* WHAT YOU NEED TO DO *
Reproduce each of the rows below word for word, keeping their order.

— START OF DATA EXTRACT —

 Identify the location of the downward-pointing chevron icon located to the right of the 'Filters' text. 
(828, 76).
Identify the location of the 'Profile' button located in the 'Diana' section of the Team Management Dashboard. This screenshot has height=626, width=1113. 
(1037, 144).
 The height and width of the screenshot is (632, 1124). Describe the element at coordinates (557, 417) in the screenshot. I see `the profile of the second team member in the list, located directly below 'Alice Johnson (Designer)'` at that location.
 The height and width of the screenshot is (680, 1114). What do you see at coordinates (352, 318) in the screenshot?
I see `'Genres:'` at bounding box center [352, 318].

— END OF DATA EXTRACT —

* OUTPUT FOR THIS TASK *
 Identify the location of the downward-pointing chevron icon located to the right of the 'Filters' text. 
(828, 76).
Identify the location of the 'Profile' button located in the 'Diana' section of the Team Management Dashboard. This screenshot has height=626, width=1113. 
(1037, 144).
 The height and width of the screenshot is (632, 1124). Describe the element at coordinates (557, 417) in the screenshot. I see `the profile of the second team member in the list, located directly below 'Alice Johnson (Designer)'` at that location.
 The height and width of the screenshot is (680, 1114). What do you see at coordinates (352, 318) in the screenshot?
I see `'Genres:'` at bounding box center [352, 318].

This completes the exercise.